What are the Trends in the Financial Markets?
We can define the market trend in trading as the bearing in which a market moves sustainably during a certain interval.
The movement will never be in a straight line, but prices tend to vary up and down, forming a kind of wave that, together, will determine the trend. Other Markets Types of Trends
In The Following Image, We Demonstration This Concept In A Simple Way:
Analyzing market trends is essential in trading because it provides valuable information to take positions. We have the help of practical analysis and all its graphical tools to classify patterns, but we will see this later.
To identify trends in the stock market, it is also important to define your trading style and the time frame in which you will trade.
For example, if you practice scalping through a certain instrument and your charts are 5 minutes long, the tendency in that period will be different than if, for example, we trade long-term and schoolwork weekly or monthly charts. Other Markets Types of Trends
But before that, we must know the types of trends that exist.
Types Of Trends – Muscular, Bearish, And Lateral
Generally, trends can remain grouped into three large groups rendering to their direction: uptrend, downtrend, and adjacent trend or no movement.
Let’s see each of them in detail. With the MetaTrader trading podium, you can identify trends to apply what you learned during the article. It is also free.
Bullish trend or ‘bull market.’
An uptrend refers to a sustained upward movement of prices over a certain period. This trend is also known by Anglicism as the ‘ bull market ‘ and remains characterized by a feeling of optimism and confidence because the pressure of demand exceeds that of supply, hence it reflects an increase in prices.
Bull in English means bull, a symbol of vitality and strength.
An uptrend generally begins after a period of indecisiveness and doubts in the market and formerly chaining lows and highs to the upside.
In an uptrend, we can detect three phases, according to the Dow Theory :
- Investors have a moderate attitude, a certain caution, little volume in the market, and some uncertainty, so sales occur.
- Confidence returns to the market little by little, stockholders return to seek profitability, volume surges, and prices start to rise.
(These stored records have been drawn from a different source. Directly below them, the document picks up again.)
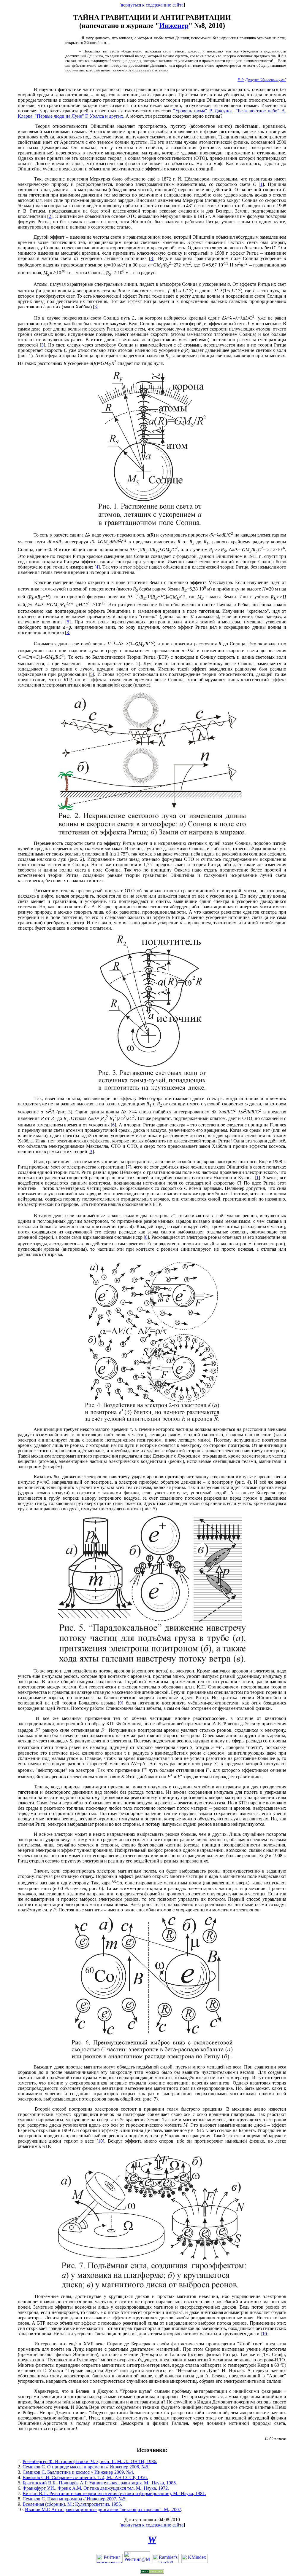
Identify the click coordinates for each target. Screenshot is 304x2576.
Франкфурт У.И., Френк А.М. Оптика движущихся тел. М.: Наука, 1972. (96, 2488)
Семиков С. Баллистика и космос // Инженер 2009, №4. (78, 2472)
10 (100, 2141)
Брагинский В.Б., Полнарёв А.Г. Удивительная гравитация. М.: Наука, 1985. (100, 2482)
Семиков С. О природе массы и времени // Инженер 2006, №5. (86, 2466)
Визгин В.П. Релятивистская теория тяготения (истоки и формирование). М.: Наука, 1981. (114, 2493)
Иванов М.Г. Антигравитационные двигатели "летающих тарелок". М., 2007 (103, 2509)
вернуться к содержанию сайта (152, 4)
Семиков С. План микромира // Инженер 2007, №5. (74, 2498)
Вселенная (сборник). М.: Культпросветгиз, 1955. (72, 2504)
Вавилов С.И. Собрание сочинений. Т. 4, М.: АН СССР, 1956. (85, 2477)
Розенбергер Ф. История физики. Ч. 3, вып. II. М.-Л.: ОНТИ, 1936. (90, 2461)
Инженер (174, 25)
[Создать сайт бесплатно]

The graph shows how the highs and lows are increasing.
- The bullish period gradually stops as large investors and more experienced traders believe it is time to exit the market and sell. At the same time, the fewer experts buy, thinking they will achieve quick and easy returns.
Bearish trend or ‘Bear market.’
The downtrend or bear market refers to the moment in which the price begins to fall steadily. The pessimism starts to spread across the market and the fear of losing money. Investors start to exit the market, and the marketing pressure outweighs the buying pressure. The highs and lows are decreasing.
In the same way as the uptrend, the downtrend of the markets has three phases:
- The price reaches its absolute maximum, and from that, crowning begins to fall when the first sell orders appear.
- Prices fall more steeply as bears (also called bears) take over the market. Pessimism spreads, and investors are observing to get out of the market quickly.
- fear leads traders to dump their possessions at whatever price.
Side Trend Or Market Without Trend
We speak of a lateral trend when the market cannot choose between an uptrend and a downtrend. The asset’s price oscillates in a narrow range, amongst supports and resistances, without great variations during a certain period.
Large returns are not usually achieved during a side market, of course, since the price hardly moves in a very small range, so investors do not usually like this trend.
However, it must remain in mind that if it is a long-term tendency, you can always find small upward and downward trends as in the image above, which can serve us modest opportunities. On the other hand, we can always benefit from stock dividends when it comes to stock trends.